As for FY 2021, Amtrak received $2.8 billion of which $1.3 billion is for the national network and state-supported corridor services.
That is not much more than the $2 billion the passenger carrier sought back in February before the pandemic began and well short of the $4.9 billion for FY2021 that it sought last October.
The legislation contained a policy rider expressing the sense of Congress that Amtrak is to operate long-distance routes in order to provide connectivity throughout the intercity passenger carrier’s network and provide transportation to rural areas.
That is far from being a mandate to restore daily operation to trains that shifted to less-than-daily operation, primarily tri-weekly, last October and July.
The rail passenger advocacy community may be united in believing that less-than-daily long distance trains are a bad idea, but Amtrak management is doing it anyway.
The downsides of less-than-daily service have received a lot of ink and bandwidth from railroad trade publication and railfan magazines, but that hasn’t moved the needle of Amtrak management’s behavior much if at all.
Amtrak has shown some sensitivity to the accusation that reducing long-distance trains to less-than-daily service is part of a larger plot to eliminate those trains.
In interviews and congressional testimony Flynn has tried to frame the service cuts as a temporary response to plunging ridership triggered by the COVID-19 pandemic that has also devastated ridership of airlines and buses.
He and Amtrak Chairman Anthony Coscia have sought to underscore that Amtrak is committed to having a national network.
That is not necessarily a commitment to operating that network at the same level of service that existed at the beginning of 2020 or even operating that network in perpetuity.
Flynn’s most recent statement about the latest emergency aid said nothing about when daily service will return to long-distance routes.
He told Congress in October that daily service might be restored in May “when financially possible.” That is hardly an ironclad promise.
In looking back at the fight over the past few months over rail passenger service cuts a couple of conclusions come to mind.
First, without public funding there are not going to be passenger trains of any kind.
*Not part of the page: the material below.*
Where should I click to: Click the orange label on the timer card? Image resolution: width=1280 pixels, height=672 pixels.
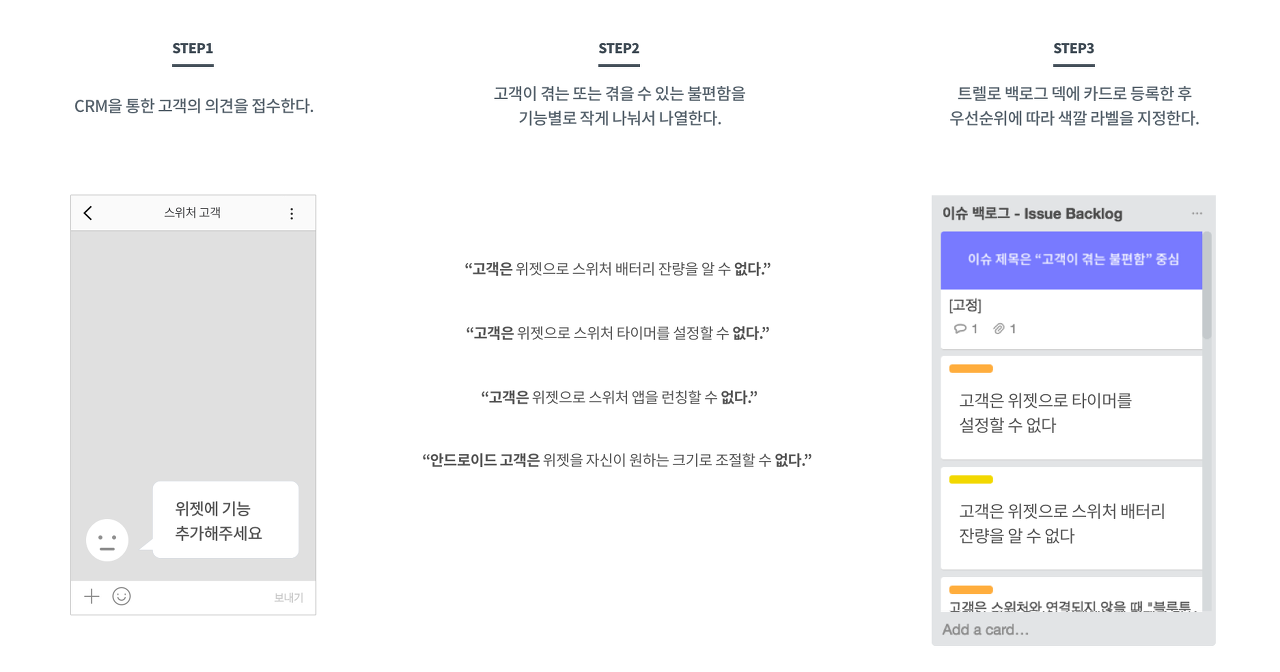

That particularly has been illustrated by the service cuts in state-supported corridor service.
The Chicago-Detroit corridor went from three trains a day to one, which reduced service to the lowest level it has been in the nearly 50 years of Amtrak operation.
Other corridors that had multiple daily frequencies saw service cuts as well and a few state-supported corridors that were suspended have yet to resume operations.
Second, passenger train advocates continue to lack the political clout needed to realize their visions of an expansive intercity passenger rail network.
Advocates have done well at keeping Amtrak funding at a suitable level to maintain a skeletal level of intercity rail passenger service but have failed to prevent Amtrak and its state partners from making service cuts when ridership and revenue plunged during the pandemic.
Congress has not shown a willingness to unlock the federal piggy bank to open-ended levels of financial support for intercity rail passenger service.
Getting intercity rail passenger service back to where it was in early 2020 is going to be a long, hard slog.
The end of the pandemic may be in sight, but it might take much longer to get there than many want to believe.
Although it seems likely that significant numbers of people will want to travel again, airline industry observers have talked about a four-year time frame to get air service travel back to where it was before the pandemic took hold.
It is not unrealistic to think intercity rail service might be operating under a similar time frame.
It may be that pent up demand will move that up slightly in the next year or two but that is going to hinge on how quickly the economy grows and how soon larger numbers of people feel confident that traveling and unfettered social interaction are safe again.